Perhaps you guys here can help me. I've been racking my brain and burning through prototypes trying to machine a working propeller. I have VCarve pro and I've imported a 3D model that I want to cut. The problem I'm having is tricking the machine into cutting it. I say trick, because the propeller file is not a symmetrical propeller so the top down profile is different on each side. Hard to explain some photos of one of the prototypes and the model in the import screen in VCarve. As you can see from the first photo, I'm almost there. I just want to be able to thin the blade out. Anybody have experience in this sort of thing? I would appreciate any advice.


----------



## Cherryville Chuck (Sep 28, 2010)

Hi Chris and welcome. I'm not a CNCer but unless your machine was capable of flipping the prop over to do the reverse side then I think you would have to treat it as two separate objects with the same outer dimensions and outline in a plan type view. I don't think the curve should present a problem since every plot point in the drawing has an x, y, and z coordinate.


----------



## old55 (Aug 11, 2013)

Welcome to the forum Chris.


----------



## MEBCWD (Jan 14, 2012)

Chris,

Looks like you already figured out that you will need to flip the model so here are a few pointers that might help.

First thing you need to remember is VCarve Pro limits the number of imported 3rd party models to one import where it allows multiple vem files. You need to start 2 identical design projects and import the face into one project and to back into the other project. When you import the models (front and back) make sure you use a standard views so you can flip the model without moving it (on the import screen, depending on the model, use Front and Back or Right and Left). Don't move the model around use the center button only. Make sure you are on the bottom of the model before you import the model. After you have the models imported center it in the project (do not rotate it or resize it). 
After you have the models imported into the two files you need to use the "Center in Material" button and center the models in the material. If you need to resize the models then you should use the "Set Selected Object Size" button and make sure you re-size both models the same amount.
You will need a way to align the board after you cut the first side so you need to decide what you will use for alignment pins. Say you will use 1/4" pins, locate a 1/4" circle on the project where it will not be cut out by machining the model or cut out toolpath and is on the longest dimension of the model and centered to the Axis. Now use the "Mirror" function and create another pin location flipped about the job center. You will calculate a Drilling Toolpath for the holes. Only the first file needs these. When you run the job machine the first side then you will drill the holes in the board, then after the board is removed you will drill the holes on the spoil board. Use your pins to locate the board to the spoil board then machine the other side.


----------



## furboo (Oct 12, 2015)

Chris, welcome!

I can't help you, but I'm very interested in how you solve this. I have several antique propellers that I've collected over the years, the most interesting off of a 1920's Consolidated PT-1 Trusty. So far, your prop looks very nice.


----------



## Chris Prouty (Nov 10, 2016)

*Progress so far*

So here's what got me to this point.

I took the model in to VCarve and set the model height the same as my material height. In this case, that was 1.65"

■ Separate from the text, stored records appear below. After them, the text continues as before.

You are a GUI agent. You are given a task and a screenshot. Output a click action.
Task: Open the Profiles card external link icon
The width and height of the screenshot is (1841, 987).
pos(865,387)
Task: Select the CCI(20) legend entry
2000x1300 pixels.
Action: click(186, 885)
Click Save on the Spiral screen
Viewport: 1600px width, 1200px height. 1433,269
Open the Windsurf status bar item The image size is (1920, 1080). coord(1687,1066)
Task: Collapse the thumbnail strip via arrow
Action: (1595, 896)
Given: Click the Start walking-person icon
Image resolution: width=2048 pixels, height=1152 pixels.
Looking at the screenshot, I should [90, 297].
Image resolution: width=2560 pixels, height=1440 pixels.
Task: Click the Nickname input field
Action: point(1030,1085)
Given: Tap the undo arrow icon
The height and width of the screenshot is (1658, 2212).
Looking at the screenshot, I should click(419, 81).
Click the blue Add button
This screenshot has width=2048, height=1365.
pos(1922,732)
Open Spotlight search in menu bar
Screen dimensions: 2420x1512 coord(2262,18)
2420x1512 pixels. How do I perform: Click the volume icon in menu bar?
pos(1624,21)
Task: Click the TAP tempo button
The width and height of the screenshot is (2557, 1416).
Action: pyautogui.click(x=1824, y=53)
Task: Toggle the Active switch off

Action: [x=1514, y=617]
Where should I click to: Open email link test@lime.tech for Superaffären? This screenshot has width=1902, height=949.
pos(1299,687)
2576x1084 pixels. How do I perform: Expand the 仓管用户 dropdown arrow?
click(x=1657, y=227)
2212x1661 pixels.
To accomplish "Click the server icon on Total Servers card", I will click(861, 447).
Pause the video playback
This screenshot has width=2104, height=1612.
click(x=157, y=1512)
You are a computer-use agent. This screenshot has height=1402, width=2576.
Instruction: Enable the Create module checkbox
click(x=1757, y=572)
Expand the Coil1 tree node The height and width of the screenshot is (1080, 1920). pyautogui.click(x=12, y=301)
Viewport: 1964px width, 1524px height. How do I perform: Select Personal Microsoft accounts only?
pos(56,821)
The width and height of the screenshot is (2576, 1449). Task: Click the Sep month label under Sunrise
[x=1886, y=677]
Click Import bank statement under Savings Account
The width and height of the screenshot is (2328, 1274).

I then adjusted the zero plane to where the bottom of the blade starts being an undercut. For the top, this was 1.33" and for the bottom it was about 1.5". Note, I created two different jobs, one for the top and one for the bottom. I kept the model at the top of the material. 

I created my toolpath for the roughing and finish and a profile which was only as deep as the difference between where the zero plane was and the material thickness. So for the top, the profile toolpath was only set to cut .15" and the bottom profile was set to cut .32". This ensured I wasn't cutting into the other side of the model. 

This got me close. I had to finish the cutout with a jigsaw because of the middle section. 

I'll continue to refine on small scale until I'm comfortable going bigger.

Below are the results.


----------



## Cherryville Chuck (Sep 28, 2010)

Chris you say in the first post that this is to be a working propeller so do you have a way to balance it when you are done?


----------



## MEBCWD (Jan 14, 2012)

I'm not really sure why you are using a jigsaw to cut this out. You can add tabs, just remember you need to trick the cnc into thinking the tab is in the middle of the job or lowest point on the first side when flipped. Set your tabs up so they will be thick enough they won't be cut out. You may have to build 3d model tabs, not sure unless I set the whole thing up first.


----------



## Jbird22 (Oct 24, 2016)

My limited experience with two-sided machining has been with Cut3D. I can insert my Solidworks .stl files into the program and calculate top and bottom toolpaths. Like MEBCWD said earlier, the key is aligning it perfectly when you flip it.


----------